At present, scholars have researched a lot on the welding residual stress of 2xxx aluminum alloy. Huang et al.  used the indentation strain-gauge method to measure the residual stress of AA2219 welded joints. The results show that, the maximum tensile stress is 253 MPa and the maximum compressive stress is -160 MPa. Albertini et al.  and Du et al.  measured the residual stress of AA2219 welded joints by neutron method, X-ray method and hole-drilling method, respectively. These methods were found to accurately characterize residual stresses. Owen et al.  measured the TIG welding residual stress of AA2024. It was found that the maximum tensile stress in the heat affected zone, the peak value is 60% of the yield stress of the base metal, and the tensile stress gradually decreases from the welding line to the outside of the panel. Goldak et al.  conducted an in-depth study on the heat transfer process of welding, and established a double ellipsoid heat source model suitable for the analysis of arc welding heat transfer. The prediction results are consistent with the actual temperature field, so the model can better predict the heat transfer process of aluminum alloy TIG welding. On the basis of adopting the heat source model, Presto et al.  considered the material nonlinearity and the softening behavior of welded joints, and numerical calculated the residual stress field of AA2024 TIG welding. The calculated results and the measurement results of X-rays are consistent, which further improves the simulation accuracy of the welding stress field. Lima et al.  used Sysweld to simulate the welding of aluminum alloy, and the results well predicted the residual stress and deformation of butt welding.

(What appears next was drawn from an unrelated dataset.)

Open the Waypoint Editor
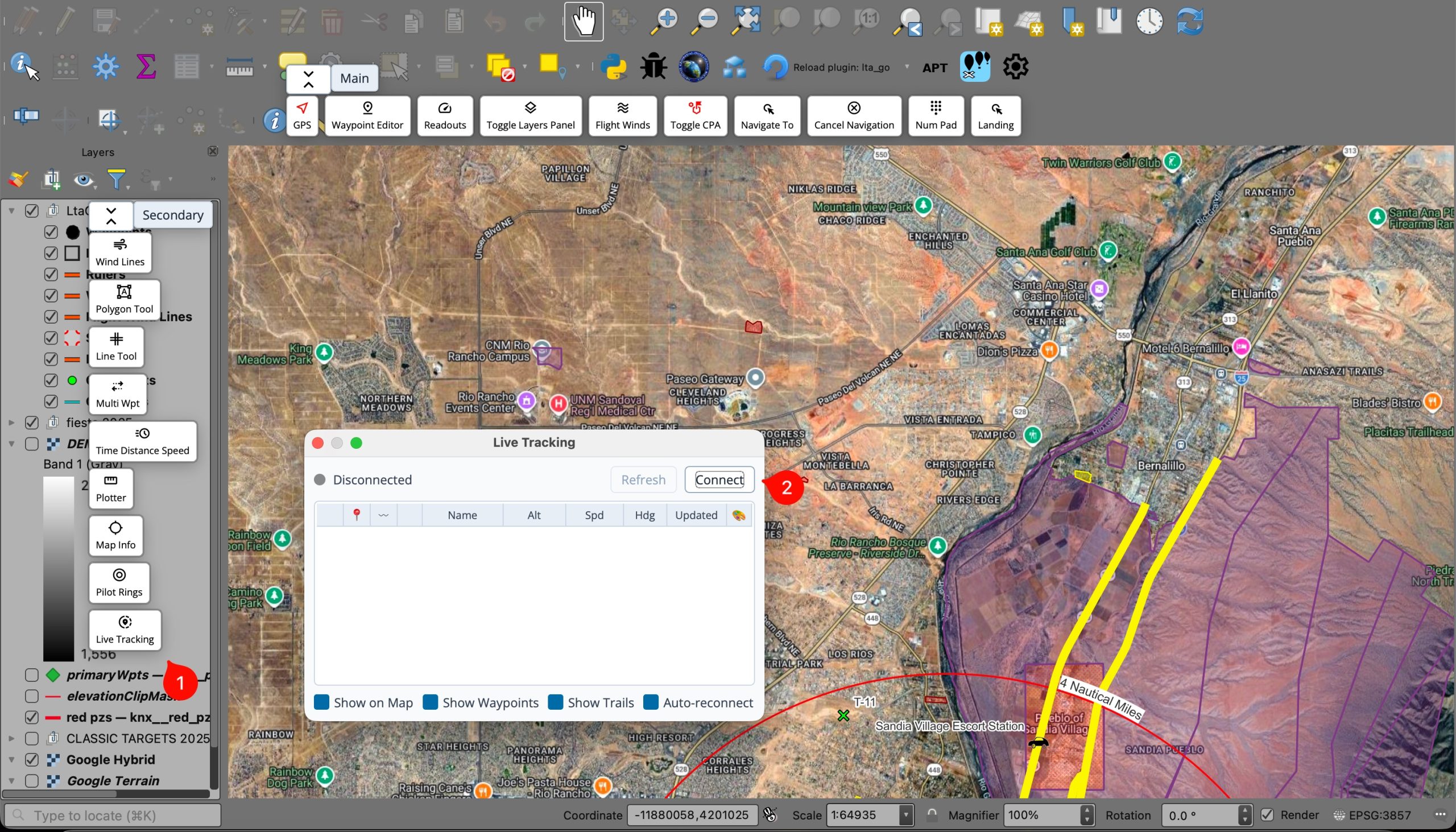The height and width of the screenshot is (832, 1456). tap(367, 115)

In summary, researches on the TIG welding residual stress of 2xxx aluminum alloy are mostly focused on the distribution, characterization methods and prediction of residual stress, the effect of the process parameters on residual stress and the improvement of the accuracy of the calculation model. While there are few studies on the dynamic process of welding in aluminum alloy, especially the aerospace aluminum alloy AA2219.
In this paper, a dynamic welding 3-D finite element model considering material nonlinearity is developed, and the thermo-mechanical coupling process in the welding of AA2219 was numerically analyzed. The generation and evolution of residual stress during the welding process of aluminum alloy is obtained, which provided a basis for controlling welding stress and formulating welding process. In addition, the post-weld residual stress was measured, and compared with the results from numerical analysis.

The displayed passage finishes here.